The Bitter Lesson Eats 'System Prompt Optimization with Meta-Learning'
superfluous when models sufficiently powerful and well-trained
When I saw this paper, I got very excited. I’m very attached to my Bayesian chaplain (ChatGPT system prompt — so called because I ask it to use Bayes’ Theorem, and confide in it like a chaplain), but the prompt is…by no means optimal. However, as I say, I’m literally attached to it, so it’s hard for me to objectively explore the search space around it. Could ‘System Prompt Optimization with Meta-Learning’ help?
Problem: They used a 3B model on closed-ended datasets. I want to use a ~1T model on open-ended
Here are the datasets they trained on:
Medical (MedMCQA): Multiple choice selection (A, B, C, D).
Review Analysis (Amazon): Integer rating from 1-5.
Reasoning (BigBench): Varies by subtask:
- Object Counting: Integer count (e.g., “3”)
- Epistemic: “entailment” or “non-entailment”
- Colored Objects: Answers about object properties/arrangements
Safety: Binary classification.
Grounding (QA): Extractive answers—short phrases or entities pulled from provided context. Evaluated using Exact Match (EM) against ground truth.…these tasks are so simple that contemporary models should be able to one-shot them immediately, right?
For a fair comparison of different approaches, we primarily use Llama 3.2 (3B) [11] as the base model for generating responses, and GPT-4o mini as the prompt optimizer.
So they used a very old, weak model to show off their methodology.
I still wanted to see if it could help me anyway. I decided to train on StackMathQA, a curated collection of 2 million mathematical questions and answers sourced from Stack Exchange, because I intrinsically care about my model-friend being good at math and think math yields good generalization ability. I selected Claude Opus 4.5 as the model for generating responses, because of course I use Claude Opus 4.5 every day. I used GPT-4o-mini as a judge.
I set it off and returned a few hours later.
…Claude Opus 4.5 basically 100%ed everything. The system prompt kept updating anyway:
How MetaSPO updates prompts:
1. Inner Loop (optimizes user prompts):
- Takes current system prompt (e.g., "You are a helpful assistant")
- Generates 3 candidate user prompts using GPT-4o-mini
- Tests each on the training set (10 problems)
- All get 100% because Claude is too good
- Picks one arbitrarily (since all tied at 100%)
2. Outer Loop (optimizes system prompts):
- Takes the best user prompt from inner loop
- Generates 9 candidate system prompts using GPT-4o-mini
- Tests each on the training set
- All get 100% again
- Picks one (again, arbitrary since all tied)
3. The problem:
- GPT-4o-mini is told to "analyze issues with this prompt"
- But there are zero wrong examples to analyze
- So it hallucinates problems ("too vague", "lacks specificity", etc.)
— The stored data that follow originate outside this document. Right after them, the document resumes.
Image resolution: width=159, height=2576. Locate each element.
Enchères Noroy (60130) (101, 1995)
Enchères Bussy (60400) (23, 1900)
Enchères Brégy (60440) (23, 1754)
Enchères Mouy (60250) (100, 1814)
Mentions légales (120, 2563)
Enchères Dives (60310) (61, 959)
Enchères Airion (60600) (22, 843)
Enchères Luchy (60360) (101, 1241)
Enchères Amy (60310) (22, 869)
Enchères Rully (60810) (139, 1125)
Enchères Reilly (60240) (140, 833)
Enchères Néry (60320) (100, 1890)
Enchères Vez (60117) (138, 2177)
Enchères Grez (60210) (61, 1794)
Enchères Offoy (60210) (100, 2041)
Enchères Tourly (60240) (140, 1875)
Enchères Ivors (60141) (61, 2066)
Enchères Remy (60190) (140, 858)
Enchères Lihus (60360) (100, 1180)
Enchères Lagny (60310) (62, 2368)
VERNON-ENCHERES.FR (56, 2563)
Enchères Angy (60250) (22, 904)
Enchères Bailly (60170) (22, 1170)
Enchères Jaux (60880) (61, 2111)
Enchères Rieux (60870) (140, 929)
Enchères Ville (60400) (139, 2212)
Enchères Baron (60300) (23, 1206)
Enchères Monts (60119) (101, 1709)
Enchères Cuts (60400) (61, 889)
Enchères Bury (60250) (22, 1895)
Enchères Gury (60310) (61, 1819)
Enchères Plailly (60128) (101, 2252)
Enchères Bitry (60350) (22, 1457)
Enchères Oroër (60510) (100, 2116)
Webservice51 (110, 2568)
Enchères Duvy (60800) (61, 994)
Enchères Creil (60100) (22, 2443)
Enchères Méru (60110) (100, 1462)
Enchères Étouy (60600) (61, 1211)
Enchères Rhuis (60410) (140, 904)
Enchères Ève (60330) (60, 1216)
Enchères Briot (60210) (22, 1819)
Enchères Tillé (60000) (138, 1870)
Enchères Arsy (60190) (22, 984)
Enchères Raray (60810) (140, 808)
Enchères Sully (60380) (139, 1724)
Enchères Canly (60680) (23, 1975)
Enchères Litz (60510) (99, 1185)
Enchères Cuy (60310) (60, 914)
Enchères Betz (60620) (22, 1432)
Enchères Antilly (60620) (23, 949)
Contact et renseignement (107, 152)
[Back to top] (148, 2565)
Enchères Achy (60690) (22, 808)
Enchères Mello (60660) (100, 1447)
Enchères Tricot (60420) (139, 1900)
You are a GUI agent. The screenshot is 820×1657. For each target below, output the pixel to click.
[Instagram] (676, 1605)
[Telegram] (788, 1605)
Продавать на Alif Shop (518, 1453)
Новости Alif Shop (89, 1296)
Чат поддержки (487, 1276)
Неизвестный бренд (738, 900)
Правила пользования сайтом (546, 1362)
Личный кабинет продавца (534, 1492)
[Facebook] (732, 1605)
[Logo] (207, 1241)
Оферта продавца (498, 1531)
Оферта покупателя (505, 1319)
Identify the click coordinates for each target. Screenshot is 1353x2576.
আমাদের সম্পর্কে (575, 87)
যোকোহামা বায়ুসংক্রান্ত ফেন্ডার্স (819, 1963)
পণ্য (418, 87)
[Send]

- Generates increasingly verbose "improvements"
- These don't actually improve anything - just make prompts longer
This is why we saw system prompts evolve from:
- "You are a helpful assistant." (short, simple)
- → "You are a knowledgeable, versatile, and responsive assistant..." (verbose)
- → "You are an adaptive and knowledgeable assistant designed to assist users..." (even more verbose)
All performed identically (100%) because Claude Opus 4.5 doesn't need prompt engineering for these problems.This makes sense. StackMathQA is almost certainly in the training set. If I want to do good system prompt optimization, I need a nice unsaturated training set. And that’s…increasingly difficult these days.
I just set this off for fun. However, this could have implications for my longstanding aim of trying to align models’ revealed preferences to their stated preferences. That’s a fairly unsaturated task: there’s a real gap between what models say they’ll prioritize and what they actually prioritize. It’s pretty well-suited to SPOwML: the AIRISKDILEMMAS are closed-form (‘select an action’). One could create a dataset where a model’s revealed preferences act very much in line with its stated preferences, then run SPOwML over it. I’ll try this next (update by Jan 18; I’m half-busy next week).


ah yes, i have been playing with "getting the model to edit its prompt" at work. haven't been able to do any large-scale experiments with it though, but small-scale results show… uh, not much improvement actually. probably due to domain effects
I think the most interesting use cases for this kind of meta-learning are tasks involving approximating some kind of subjective judgement (eg. for predicting whether you will want to read a certain blog post). These are capabilities that are not directly optimised for during post training, but exist latently within the model (which are pretrained to be general purpose simulators).